■ **What this task involves**
Copy the following lines word for word.

■ **Material supplied**

►

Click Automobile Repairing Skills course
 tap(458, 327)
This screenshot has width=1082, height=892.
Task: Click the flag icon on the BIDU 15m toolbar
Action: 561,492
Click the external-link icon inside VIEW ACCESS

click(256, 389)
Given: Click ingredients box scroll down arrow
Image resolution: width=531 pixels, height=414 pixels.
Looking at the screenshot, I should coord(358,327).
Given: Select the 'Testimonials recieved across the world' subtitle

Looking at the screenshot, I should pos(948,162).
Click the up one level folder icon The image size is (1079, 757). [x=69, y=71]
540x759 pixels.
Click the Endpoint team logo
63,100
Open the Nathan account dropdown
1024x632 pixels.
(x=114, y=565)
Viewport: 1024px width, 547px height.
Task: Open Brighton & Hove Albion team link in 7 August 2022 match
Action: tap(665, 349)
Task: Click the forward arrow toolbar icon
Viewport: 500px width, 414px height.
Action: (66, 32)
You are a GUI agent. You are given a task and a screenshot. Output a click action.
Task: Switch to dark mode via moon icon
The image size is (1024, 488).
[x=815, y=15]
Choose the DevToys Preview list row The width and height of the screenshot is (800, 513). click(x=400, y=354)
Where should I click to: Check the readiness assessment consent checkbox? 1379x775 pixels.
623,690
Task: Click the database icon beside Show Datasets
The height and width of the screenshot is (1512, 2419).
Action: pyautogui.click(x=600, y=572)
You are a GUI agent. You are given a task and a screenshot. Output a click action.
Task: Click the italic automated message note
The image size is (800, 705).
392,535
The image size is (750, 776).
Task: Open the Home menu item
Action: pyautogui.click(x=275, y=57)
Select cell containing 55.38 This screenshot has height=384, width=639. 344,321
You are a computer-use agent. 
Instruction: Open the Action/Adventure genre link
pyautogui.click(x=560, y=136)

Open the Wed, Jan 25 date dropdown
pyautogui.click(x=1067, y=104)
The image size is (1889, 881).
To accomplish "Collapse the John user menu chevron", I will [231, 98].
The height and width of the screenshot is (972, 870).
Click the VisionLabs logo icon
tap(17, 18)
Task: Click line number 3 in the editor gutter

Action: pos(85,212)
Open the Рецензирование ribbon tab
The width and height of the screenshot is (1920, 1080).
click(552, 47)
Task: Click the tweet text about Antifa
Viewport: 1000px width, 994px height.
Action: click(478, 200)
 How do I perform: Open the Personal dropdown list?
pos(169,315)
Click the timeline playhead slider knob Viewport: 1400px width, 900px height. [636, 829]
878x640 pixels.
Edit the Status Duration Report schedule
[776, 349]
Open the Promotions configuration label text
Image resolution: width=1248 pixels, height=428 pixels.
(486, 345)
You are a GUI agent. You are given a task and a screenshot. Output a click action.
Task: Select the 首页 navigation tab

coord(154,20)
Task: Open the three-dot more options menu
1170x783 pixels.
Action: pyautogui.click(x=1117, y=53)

◄

■ **Result**
Click Automobile Repairing Skills course
 tap(458, 327)
This screenshot has width=1082, height=892.
Task: Click the flag icon on the BIDU 15m toolbar
Action: 561,492
Click the external-link icon inside VIEW ACCESS

click(256, 389)
Given: Click ingredients box scroll down arrow
Image resolution: width=531 pixels, height=414 pixels.
Looking at the screenshot, I should coord(358,327).
Given: Select the 'Testimonials recieved across the world' subtitle

Looking at the screenshot, I should pos(948,162).
Click the up one level folder icon The image size is (1079, 757). [x=69, y=71]
540x759 pixels.
Click the Endpoint team logo
63,100
Open the Nathan account dropdown
1024x632 pixels.
(x=114, y=565)
Viewport: 1024px width, 547px height.
Task: Open Brighton & Hove Albion team link in 7 August 2022 match
Action: tap(665, 349)
Task: Click the forward arrow toolbar icon
Viewport: 500px width, 414px height.
Action: (66, 32)
You are a GUI agent. You are given a task and a screenshot. Output a click action.
Task: Switch to dark mode via moon icon
The image size is (1024, 488).
[x=815, y=15]
Choose the DevToys Preview list row The width and height of the screenshot is (800, 513). click(x=400, y=354)
Where should I click to: Check the readiness assessment consent checkbox? 1379x775 pixels.
623,690
Task: Click the database icon beside Show Datasets
The height and width of the screenshot is (1512, 2419).
Action: pyautogui.click(x=600, y=572)
You are a GUI agent. You are given a task and a screenshot. Output a click action.
Task: Click the italic automated message note
The image size is (800, 705).
392,535
The image size is (750, 776).
Task: Open the Home menu item
Action: pyautogui.click(x=275, y=57)
Select cell containing 55.38 This screenshot has height=384, width=639. 344,321
You are a computer-use agent. 
Instruction: Open the Action/Adventure genre link
pyautogui.click(x=560, y=136)

Open the Wed, Jan 25 date dropdown
pyautogui.click(x=1067, y=104)
The image size is (1889, 881).
To accomplish "Collapse the John user menu chevron", I will [231, 98].
The height and width of the screenshot is (972, 870).
Click the VisionLabs logo icon
tap(17, 18)
Task: Click line number 3 in the editor gutter

Action: pos(85,212)
Open the Рецензирование ribbon tab
The width and height of the screenshot is (1920, 1080).
click(552, 47)
Task: Click the tweet text about Antifa
Viewport: 1000px width, 994px height.
Action: click(478, 200)
 How do I perform: Open the Personal dropdown list?
pos(169,315)
Click the timeline playhead slider knob Viewport: 1400px width, 900px height. [636, 829]
878x640 pixels.
Edit the Status Duration Report schedule
[776, 349]
Open the Promotions configuration label text
Image resolution: width=1248 pixels, height=428 pixels.
(486, 345)
You are a GUI agent. You are given a task and a screenshot. Output a click action.
Task: Select the 首页 navigation tab

coord(154,20)
Task: Open the three-dot more options menu
1170x783 pixels.
Action: pyautogui.click(x=1117, y=53)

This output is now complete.